■ WHAT TO PRODUCE: Reproduce the lines of the entries below verbatim, beginning with the line that contains "will [735, 830]." and continuing through the line that contains "pyautogui.click(x=600, y=279)", with both of those lines included.

■ Extracted entries:

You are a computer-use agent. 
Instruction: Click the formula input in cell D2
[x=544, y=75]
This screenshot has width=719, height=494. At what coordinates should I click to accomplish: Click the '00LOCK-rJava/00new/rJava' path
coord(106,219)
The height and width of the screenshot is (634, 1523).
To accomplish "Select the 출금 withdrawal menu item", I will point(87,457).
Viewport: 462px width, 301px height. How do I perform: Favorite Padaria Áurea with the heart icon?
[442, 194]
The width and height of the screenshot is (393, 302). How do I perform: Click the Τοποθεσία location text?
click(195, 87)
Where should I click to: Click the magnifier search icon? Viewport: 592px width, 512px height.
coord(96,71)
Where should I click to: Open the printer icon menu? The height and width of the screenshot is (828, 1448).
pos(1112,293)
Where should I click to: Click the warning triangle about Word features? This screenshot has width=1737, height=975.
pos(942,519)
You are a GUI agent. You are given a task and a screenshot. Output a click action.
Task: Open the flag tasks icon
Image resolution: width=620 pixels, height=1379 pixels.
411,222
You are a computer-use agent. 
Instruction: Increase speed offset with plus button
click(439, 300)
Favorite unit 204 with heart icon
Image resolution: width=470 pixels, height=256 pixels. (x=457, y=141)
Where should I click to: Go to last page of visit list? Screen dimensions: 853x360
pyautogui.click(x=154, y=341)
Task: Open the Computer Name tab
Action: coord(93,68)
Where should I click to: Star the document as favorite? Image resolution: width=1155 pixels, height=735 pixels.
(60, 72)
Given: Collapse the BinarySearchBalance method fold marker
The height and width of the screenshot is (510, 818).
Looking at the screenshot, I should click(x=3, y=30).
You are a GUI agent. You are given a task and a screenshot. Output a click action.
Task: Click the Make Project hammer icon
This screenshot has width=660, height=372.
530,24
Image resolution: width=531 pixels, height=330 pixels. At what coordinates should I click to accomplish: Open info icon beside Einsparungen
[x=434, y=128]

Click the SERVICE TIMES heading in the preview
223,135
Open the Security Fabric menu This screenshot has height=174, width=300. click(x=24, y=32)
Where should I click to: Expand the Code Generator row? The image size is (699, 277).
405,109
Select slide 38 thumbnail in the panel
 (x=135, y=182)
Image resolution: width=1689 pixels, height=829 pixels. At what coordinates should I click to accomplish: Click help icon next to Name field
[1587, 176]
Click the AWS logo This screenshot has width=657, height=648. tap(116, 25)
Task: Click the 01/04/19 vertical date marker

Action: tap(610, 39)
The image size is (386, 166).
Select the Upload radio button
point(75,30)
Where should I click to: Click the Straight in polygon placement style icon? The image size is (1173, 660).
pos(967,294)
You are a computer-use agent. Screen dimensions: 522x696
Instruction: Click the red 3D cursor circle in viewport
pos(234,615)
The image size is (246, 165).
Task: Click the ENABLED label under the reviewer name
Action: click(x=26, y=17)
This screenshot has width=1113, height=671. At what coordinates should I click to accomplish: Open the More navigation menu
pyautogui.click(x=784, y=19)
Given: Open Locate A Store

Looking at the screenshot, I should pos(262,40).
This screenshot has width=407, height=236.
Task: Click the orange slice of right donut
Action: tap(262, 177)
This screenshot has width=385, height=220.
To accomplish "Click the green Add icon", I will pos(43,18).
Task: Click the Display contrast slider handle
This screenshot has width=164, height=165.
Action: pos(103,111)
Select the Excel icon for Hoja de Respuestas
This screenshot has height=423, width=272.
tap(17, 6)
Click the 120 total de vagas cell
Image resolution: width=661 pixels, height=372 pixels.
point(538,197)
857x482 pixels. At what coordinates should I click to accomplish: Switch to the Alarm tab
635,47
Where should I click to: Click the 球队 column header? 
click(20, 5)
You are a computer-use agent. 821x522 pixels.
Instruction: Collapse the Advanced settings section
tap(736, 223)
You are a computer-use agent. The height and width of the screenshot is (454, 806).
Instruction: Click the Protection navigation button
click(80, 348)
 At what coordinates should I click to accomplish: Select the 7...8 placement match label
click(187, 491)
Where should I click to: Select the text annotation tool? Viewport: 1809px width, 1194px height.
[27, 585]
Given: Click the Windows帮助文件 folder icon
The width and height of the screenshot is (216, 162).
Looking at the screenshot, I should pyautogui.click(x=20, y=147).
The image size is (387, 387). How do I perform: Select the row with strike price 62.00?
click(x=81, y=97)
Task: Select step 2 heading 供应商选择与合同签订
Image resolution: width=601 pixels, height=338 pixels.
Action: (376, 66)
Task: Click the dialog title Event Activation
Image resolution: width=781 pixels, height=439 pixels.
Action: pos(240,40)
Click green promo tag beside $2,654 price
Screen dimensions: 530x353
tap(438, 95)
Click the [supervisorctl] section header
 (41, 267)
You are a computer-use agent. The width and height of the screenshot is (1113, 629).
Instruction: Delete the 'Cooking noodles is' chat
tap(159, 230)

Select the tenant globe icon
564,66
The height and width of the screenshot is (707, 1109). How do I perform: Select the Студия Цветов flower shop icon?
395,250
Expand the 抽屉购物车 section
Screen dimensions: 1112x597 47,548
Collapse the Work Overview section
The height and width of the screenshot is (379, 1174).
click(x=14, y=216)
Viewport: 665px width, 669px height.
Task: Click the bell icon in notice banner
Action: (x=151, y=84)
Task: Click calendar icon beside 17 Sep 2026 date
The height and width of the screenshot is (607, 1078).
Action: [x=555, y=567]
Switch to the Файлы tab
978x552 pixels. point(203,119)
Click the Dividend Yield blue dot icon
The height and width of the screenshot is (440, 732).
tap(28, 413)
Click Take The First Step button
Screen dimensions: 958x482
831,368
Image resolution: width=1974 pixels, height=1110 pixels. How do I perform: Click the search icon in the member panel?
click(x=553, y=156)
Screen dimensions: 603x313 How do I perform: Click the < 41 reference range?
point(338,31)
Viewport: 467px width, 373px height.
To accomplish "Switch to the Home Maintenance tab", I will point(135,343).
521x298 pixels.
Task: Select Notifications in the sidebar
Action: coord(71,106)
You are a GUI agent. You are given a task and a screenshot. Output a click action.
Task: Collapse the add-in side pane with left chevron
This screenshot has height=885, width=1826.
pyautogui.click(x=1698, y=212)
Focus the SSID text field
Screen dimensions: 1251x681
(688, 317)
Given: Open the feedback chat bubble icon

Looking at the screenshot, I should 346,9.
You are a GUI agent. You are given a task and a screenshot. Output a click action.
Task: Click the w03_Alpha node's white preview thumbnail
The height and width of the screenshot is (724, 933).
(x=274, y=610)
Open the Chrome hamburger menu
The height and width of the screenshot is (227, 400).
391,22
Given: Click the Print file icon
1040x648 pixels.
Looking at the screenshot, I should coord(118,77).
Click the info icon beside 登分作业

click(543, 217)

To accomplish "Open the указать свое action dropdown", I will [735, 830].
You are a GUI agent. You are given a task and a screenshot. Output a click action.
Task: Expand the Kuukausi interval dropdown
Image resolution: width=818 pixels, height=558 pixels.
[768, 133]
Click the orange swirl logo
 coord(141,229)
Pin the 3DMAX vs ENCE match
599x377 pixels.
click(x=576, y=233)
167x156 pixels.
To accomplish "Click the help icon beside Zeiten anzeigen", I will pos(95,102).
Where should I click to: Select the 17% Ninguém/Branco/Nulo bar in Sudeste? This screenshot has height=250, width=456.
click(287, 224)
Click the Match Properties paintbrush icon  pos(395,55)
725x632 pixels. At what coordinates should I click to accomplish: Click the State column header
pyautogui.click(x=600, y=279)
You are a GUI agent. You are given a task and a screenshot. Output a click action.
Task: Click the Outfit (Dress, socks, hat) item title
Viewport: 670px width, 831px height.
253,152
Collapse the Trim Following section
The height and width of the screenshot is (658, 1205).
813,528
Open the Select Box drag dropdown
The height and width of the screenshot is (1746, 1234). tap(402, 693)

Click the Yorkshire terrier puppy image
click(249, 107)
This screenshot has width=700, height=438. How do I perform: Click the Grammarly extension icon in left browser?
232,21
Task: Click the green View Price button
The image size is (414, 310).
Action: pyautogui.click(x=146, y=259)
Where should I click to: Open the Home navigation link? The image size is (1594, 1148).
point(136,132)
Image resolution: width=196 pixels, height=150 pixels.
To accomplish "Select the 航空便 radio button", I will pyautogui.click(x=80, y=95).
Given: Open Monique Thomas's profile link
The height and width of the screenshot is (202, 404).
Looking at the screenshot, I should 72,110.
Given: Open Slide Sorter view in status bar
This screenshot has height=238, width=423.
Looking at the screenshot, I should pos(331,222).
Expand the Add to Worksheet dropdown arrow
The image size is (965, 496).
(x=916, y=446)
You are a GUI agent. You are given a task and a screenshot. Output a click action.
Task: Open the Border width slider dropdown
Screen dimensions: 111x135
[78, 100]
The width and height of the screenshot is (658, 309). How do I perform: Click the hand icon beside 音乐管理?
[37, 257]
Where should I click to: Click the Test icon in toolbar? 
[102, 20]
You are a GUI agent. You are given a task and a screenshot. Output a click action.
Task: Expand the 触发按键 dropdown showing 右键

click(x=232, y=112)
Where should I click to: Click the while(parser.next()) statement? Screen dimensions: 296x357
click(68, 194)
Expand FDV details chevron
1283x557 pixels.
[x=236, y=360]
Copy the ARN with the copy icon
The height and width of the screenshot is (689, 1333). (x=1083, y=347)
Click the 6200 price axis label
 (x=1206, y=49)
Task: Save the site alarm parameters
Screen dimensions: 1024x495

■ FINISHED EXERCISE:
To accomplish "Open the указать свое action dropdown", I will [735, 830].
You are a GUI agent. You are given a task and a screenshot. Output a click action.
Task: Expand the Kuukausi interval dropdown
Image resolution: width=818 pixels, height=558 pixels.
[768, 133]
Click the orange swirl logo
 coord(141,229)
Pin the 3DMAX vs ENCE match
599x377 pixels.
click(x=576, y=233)
167x156 pixels.
To accomplish "Click the help icon beside Zeiten anzeigen", I will pos(95,102).
Where should I click to: Select the 17% Ninguém/Branco/Nulo bar in Sudeste? This screenshot has height=250, width=456.
click(287, 224)
Click the Match Properties paintbrush icon  pos(395,55)
725x632 pixels. At what coordinates should I click to accomplish: Click the State column header
pyautogui.click(x=600, y=279)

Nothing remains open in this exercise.